Ne rendons pas l’acte de consécration vain.

Riccardo Cascioli
https://lanuovabq.it/it/non-vanifichiamo-latto-di-consacrazione

L’acte de consécration accompli le 25 mars risque de rester un épisode isolé si nous ne comprenons pas que nous sommes les premiers à qui il est demandé de nous convertir, de revenir à Dieu. Et dans le conflit russo-ukrainien, il est nécessaire de changer de perspective, de sortir de la logique de l’ennemi et des fans.

Il y a un risque très réel que nous vidions l’acte de consécration au Cœur Immaculé de Marie que le pape François et les évêques du monde entier ont fait le 25 mars. Vidions, ou au moins affaiblissions. Pour qu’il ne soit pas compris comme un rite magique, l’acte de consécration engage chacun de nous dans la conversion, il exige notre volonté de « nous laisser réconcilier avec Dieu », comme le plaide saint Paul aux Corinthiens dans la lecture que nous avons entendue hier à la messe. Et cela est vrai indépendamment de la conformité de l’acte de consécration avec la demande de la Vierge à Fatima, de l’absence de tel ou tel détail, de la question de savoir s’il en est encore temps ou non, toutes questions sur lesquelles je vois tellement de gens aimer se disputer. Parce que, Fatima ou pas, la seule réponse à la guerre et aux différents châtiments est notre conversion : nous l’avons entendu de la bouche même de Jésus dans l’Évangile lu dimanche dernier :  » Si vous ne vous convertissez pas, vous périrez tous de la même manière  » (Lc 13, 5).
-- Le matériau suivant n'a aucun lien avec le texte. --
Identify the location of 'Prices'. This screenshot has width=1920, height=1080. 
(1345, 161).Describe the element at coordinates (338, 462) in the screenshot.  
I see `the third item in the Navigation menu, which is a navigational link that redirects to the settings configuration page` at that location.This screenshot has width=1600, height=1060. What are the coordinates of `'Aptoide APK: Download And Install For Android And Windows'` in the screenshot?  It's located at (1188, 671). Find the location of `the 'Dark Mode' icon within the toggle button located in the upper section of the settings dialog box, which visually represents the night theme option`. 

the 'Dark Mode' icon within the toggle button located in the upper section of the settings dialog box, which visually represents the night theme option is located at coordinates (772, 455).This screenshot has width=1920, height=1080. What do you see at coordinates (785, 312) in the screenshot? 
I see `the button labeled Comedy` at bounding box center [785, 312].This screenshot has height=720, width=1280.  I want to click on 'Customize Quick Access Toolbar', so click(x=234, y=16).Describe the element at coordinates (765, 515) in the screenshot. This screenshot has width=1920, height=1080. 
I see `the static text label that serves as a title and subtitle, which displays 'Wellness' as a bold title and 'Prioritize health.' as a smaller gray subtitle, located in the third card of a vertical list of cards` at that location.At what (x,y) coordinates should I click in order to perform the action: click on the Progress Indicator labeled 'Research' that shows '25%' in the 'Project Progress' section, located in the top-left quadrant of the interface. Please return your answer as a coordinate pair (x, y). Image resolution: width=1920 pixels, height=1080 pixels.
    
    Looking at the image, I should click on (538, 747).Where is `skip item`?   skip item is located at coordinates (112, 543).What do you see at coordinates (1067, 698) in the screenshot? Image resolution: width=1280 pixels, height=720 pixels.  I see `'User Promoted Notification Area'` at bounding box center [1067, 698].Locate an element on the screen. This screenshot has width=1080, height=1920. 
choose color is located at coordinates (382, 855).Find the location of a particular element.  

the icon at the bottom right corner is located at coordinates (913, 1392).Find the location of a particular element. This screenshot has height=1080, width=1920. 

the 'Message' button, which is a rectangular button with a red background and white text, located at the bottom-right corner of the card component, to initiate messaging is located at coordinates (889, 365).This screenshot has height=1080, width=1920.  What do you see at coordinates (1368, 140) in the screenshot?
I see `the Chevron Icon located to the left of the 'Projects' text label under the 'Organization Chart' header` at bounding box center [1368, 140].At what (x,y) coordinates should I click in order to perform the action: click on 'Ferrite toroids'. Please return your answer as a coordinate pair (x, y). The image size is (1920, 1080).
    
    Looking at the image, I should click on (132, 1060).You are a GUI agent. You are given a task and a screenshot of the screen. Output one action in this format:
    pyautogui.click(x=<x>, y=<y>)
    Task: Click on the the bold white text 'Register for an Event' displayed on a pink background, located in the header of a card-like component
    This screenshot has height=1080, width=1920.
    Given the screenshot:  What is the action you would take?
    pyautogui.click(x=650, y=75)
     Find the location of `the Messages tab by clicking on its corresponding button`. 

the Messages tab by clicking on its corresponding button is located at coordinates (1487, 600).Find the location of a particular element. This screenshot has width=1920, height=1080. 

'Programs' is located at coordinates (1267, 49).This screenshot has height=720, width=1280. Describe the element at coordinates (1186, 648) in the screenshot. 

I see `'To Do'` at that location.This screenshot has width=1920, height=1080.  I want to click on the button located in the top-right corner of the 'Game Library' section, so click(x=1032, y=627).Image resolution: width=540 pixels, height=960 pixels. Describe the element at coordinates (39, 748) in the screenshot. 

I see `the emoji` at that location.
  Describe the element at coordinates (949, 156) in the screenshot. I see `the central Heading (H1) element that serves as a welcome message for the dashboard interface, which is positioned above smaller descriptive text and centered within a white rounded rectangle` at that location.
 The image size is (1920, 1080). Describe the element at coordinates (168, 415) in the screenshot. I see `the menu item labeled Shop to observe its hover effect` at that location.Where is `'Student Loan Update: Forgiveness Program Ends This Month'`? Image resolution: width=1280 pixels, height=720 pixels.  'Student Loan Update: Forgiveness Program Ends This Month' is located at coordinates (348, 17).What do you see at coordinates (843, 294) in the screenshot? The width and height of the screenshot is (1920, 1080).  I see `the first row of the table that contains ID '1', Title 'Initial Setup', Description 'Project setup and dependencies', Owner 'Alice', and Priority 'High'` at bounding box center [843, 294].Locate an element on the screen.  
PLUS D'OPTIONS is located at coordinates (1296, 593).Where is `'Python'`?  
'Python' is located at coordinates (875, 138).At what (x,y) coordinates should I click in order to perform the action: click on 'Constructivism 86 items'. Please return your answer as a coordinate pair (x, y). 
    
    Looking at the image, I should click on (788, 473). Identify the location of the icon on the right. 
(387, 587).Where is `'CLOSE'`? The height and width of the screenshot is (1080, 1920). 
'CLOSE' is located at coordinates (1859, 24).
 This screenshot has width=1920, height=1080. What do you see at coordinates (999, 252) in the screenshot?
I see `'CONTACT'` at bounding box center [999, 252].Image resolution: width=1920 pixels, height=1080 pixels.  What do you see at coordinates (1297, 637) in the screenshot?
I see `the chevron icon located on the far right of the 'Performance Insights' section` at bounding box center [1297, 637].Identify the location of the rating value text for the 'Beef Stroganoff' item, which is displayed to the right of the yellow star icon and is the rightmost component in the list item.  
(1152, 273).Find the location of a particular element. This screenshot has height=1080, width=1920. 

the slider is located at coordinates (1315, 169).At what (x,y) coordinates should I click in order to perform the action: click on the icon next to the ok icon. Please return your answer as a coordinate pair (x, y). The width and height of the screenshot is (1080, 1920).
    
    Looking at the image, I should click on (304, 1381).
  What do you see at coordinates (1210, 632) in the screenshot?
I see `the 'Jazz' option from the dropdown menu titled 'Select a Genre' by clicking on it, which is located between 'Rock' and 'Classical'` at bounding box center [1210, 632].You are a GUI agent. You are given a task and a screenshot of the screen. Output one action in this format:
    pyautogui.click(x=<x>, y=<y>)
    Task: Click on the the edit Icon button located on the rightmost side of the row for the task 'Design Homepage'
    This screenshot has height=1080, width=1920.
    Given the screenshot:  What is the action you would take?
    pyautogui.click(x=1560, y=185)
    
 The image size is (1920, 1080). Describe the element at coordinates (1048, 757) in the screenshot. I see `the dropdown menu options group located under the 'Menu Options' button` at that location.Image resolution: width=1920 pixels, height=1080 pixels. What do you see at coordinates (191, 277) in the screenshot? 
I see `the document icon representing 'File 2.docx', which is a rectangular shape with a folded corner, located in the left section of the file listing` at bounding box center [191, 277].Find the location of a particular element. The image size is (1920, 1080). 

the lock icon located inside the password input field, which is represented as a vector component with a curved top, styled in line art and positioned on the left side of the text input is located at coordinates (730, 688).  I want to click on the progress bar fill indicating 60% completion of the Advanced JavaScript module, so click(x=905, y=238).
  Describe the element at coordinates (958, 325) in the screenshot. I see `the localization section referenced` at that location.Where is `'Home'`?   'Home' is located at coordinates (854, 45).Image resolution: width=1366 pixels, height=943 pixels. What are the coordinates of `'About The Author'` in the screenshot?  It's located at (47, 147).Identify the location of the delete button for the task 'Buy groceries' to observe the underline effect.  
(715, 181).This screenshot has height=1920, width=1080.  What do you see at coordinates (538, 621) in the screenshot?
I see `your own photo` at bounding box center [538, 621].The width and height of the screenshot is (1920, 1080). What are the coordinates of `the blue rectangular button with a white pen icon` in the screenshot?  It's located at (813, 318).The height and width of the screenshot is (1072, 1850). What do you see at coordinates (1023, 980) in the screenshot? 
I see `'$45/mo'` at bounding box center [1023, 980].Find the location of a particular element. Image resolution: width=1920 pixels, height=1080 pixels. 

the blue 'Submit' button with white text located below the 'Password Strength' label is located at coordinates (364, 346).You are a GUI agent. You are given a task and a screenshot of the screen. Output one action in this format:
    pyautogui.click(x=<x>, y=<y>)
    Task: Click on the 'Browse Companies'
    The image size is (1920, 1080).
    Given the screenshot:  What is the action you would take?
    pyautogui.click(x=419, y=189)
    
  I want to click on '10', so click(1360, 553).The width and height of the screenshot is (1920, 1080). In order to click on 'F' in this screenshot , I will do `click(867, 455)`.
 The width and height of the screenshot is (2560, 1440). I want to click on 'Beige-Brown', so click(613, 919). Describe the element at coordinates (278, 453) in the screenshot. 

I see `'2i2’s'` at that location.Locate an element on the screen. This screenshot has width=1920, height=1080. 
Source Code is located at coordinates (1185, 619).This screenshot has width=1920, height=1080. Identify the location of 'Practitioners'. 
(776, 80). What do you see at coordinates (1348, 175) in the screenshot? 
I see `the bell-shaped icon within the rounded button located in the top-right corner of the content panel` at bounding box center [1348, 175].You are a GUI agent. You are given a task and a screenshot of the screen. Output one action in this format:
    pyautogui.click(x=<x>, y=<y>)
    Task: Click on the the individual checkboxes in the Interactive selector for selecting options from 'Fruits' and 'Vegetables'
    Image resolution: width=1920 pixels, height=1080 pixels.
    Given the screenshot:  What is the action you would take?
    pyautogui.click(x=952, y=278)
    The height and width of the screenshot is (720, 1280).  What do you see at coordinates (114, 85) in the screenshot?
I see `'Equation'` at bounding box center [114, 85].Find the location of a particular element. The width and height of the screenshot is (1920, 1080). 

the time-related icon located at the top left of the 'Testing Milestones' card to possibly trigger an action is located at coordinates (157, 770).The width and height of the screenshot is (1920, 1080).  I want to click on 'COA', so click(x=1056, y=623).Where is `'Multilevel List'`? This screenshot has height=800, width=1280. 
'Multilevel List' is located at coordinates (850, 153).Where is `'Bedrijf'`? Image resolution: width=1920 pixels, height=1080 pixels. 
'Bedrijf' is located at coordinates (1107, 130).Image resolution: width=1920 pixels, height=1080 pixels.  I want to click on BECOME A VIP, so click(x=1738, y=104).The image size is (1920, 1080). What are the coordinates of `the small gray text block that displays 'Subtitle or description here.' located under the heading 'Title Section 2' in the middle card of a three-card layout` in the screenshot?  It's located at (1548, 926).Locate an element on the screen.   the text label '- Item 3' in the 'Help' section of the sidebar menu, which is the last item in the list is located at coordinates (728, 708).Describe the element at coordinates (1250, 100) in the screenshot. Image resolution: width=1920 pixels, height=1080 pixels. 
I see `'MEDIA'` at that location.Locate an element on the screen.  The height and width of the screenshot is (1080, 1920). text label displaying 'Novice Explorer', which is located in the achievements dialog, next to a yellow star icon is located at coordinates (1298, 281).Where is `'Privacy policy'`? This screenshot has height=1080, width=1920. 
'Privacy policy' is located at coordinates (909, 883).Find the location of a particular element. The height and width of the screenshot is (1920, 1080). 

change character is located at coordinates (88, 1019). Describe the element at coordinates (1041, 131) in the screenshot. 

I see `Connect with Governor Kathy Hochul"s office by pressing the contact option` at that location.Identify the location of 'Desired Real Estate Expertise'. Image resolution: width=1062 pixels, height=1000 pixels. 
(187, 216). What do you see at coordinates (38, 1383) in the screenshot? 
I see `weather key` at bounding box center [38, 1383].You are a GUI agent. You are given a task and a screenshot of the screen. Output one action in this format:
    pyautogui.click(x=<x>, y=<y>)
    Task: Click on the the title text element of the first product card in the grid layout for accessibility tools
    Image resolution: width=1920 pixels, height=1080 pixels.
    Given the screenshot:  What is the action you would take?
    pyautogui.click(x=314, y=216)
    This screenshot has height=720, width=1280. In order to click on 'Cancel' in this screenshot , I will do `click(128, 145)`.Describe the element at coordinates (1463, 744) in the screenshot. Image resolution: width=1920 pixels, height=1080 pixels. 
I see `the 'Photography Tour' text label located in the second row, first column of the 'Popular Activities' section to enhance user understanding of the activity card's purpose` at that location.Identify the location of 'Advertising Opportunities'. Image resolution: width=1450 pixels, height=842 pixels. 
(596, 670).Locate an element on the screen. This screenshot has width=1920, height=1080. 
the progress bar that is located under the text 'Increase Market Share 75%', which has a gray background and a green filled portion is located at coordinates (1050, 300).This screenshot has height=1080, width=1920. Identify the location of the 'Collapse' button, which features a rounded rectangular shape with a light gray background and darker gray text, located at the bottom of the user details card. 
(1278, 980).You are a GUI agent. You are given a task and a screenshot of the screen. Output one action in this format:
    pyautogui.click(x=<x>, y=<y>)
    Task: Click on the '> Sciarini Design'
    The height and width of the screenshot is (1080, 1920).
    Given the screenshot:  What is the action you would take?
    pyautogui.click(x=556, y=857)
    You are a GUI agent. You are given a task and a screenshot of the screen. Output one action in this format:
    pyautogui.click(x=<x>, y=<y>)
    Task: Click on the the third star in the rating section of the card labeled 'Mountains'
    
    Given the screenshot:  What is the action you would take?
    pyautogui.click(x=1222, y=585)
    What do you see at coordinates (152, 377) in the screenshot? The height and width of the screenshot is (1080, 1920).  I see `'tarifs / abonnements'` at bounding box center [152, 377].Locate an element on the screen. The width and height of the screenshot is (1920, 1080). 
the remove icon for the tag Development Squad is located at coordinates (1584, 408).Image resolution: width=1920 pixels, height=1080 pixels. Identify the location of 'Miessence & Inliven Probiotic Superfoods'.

Cela n’exclut évidemment pas la possibilité que Dieu intervienne directement en ouvrant les cœurs et les esprits de ceux qui semblent aujourd’hui si enthousiastes à l’idée de la guerre. Mais si nous espérons et prions pour cette intervention, pour nous tous aussi, c’est une occasion à ne pas manquer. C’est pourquoi nous ne pouvons que constater que l’acte de consécration risque de rester un épisode isolé, qui n’a pas vraiment d’impact sur nos cœurs et nos esprits. Ce fut une belle prière, un beau moment qui nous a peut-être même émus, une belle après-midi de foi vécue, mais maintenant c’est à la Vierge de s’en occuper avec son Fils, tandis que nous retournons à nos occupations. En particulier, je constate que nous recommençons à réfléchir à ce qui se passe en Ukraine, comme nous l’avons fait jusqu’au matin du 25.

Et de fait, une fois que les commentaires sur la consécration se sont estompés, revoilà le choc des supporters [tifosi], contre Poutine ou contre l’OTAN, pour Zelensky ou contre Zelensky. Les raisons de l’un contre les raisons de l’autre, ou plutôt : les raisons de l’un ignorant celles de l’autre. En pratique, comme si l’acte de consécration n’avait jamais eu lieu, n’avait pas été vécu.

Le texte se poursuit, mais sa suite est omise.